Depending on the type I would suggest a flash player. you can find opensource ones on sourceforge.org


----------



## laughing2 (Jul 17, 2008)

If you are after a flash player then you can use dreamweaver. Dreamweaver has many skins and can stream audio and video. You can only do this if you have the file saved on your server in the right format though.


----------



## madd74 (Nov 9, 2003)

The embed code is dependent on the plugin/extensions. If I visit a site with your above code, then I will see it just fine in Firefox (via quicktime). If my GF visits that on her laptop, she will get an error that missing plugins have to be installed.


----------



## whitebobcat (Jun 12, 2007)

here is where the player is and the code ..

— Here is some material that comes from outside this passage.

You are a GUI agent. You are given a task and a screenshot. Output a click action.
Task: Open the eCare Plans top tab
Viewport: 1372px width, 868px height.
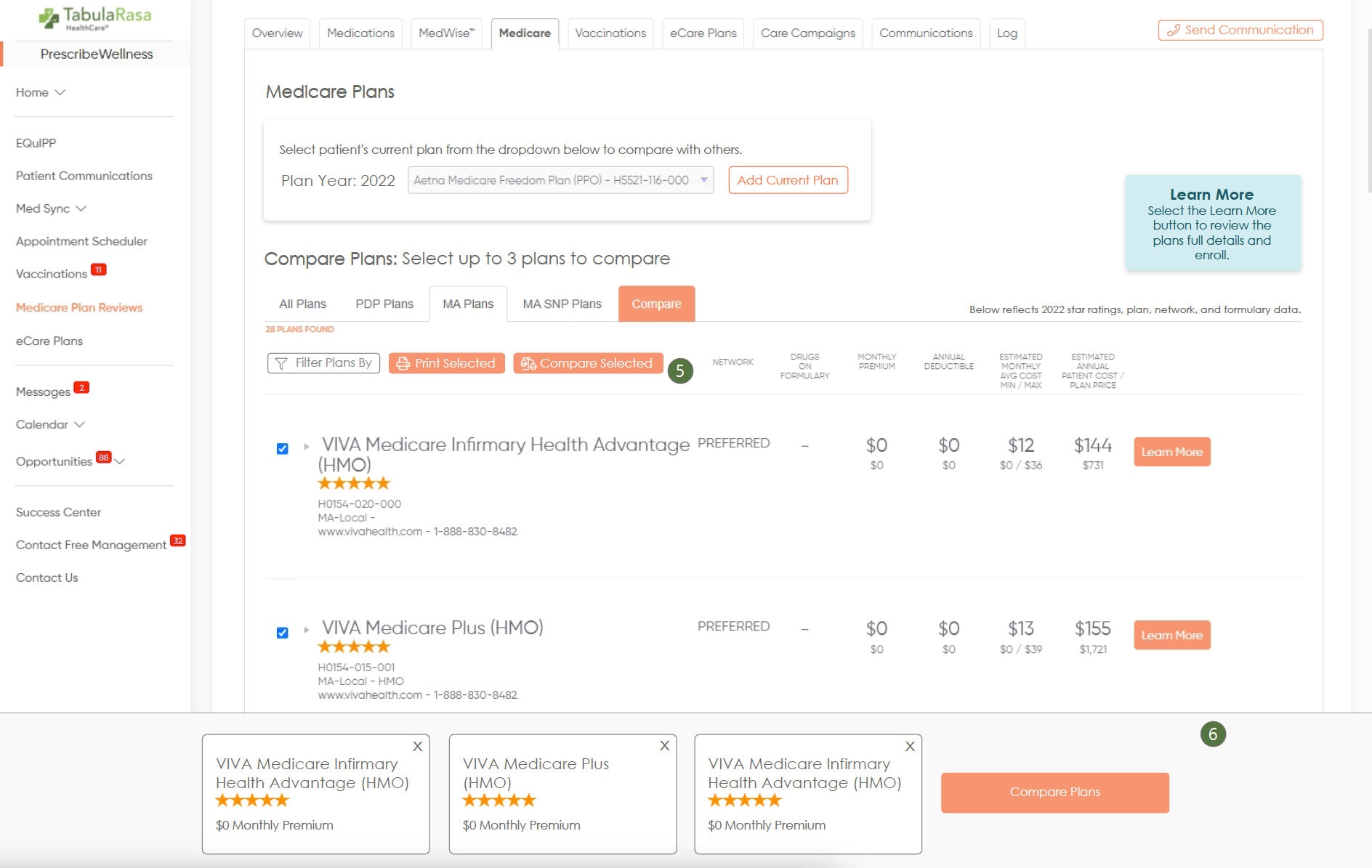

http://loudcity.com/stations/ipartyradio/files/show/listen.html

I believe this is the server link

http://streamer2.ipartyradio.com:7200


----------



## whitebobcat (Jun 12, 2007)

just to update in case someone else has this same issue

here is the code to work in both Firefox and Internet Explorer .

Change out the stream URL to use for what you'd like

Also, depending on the browser, you may have to change the size of the player so that the volume function will show up properly


----------



## tomdkat (May 6, 2006)

Maybe the JW FLV Media Player might help.

Peace...


----------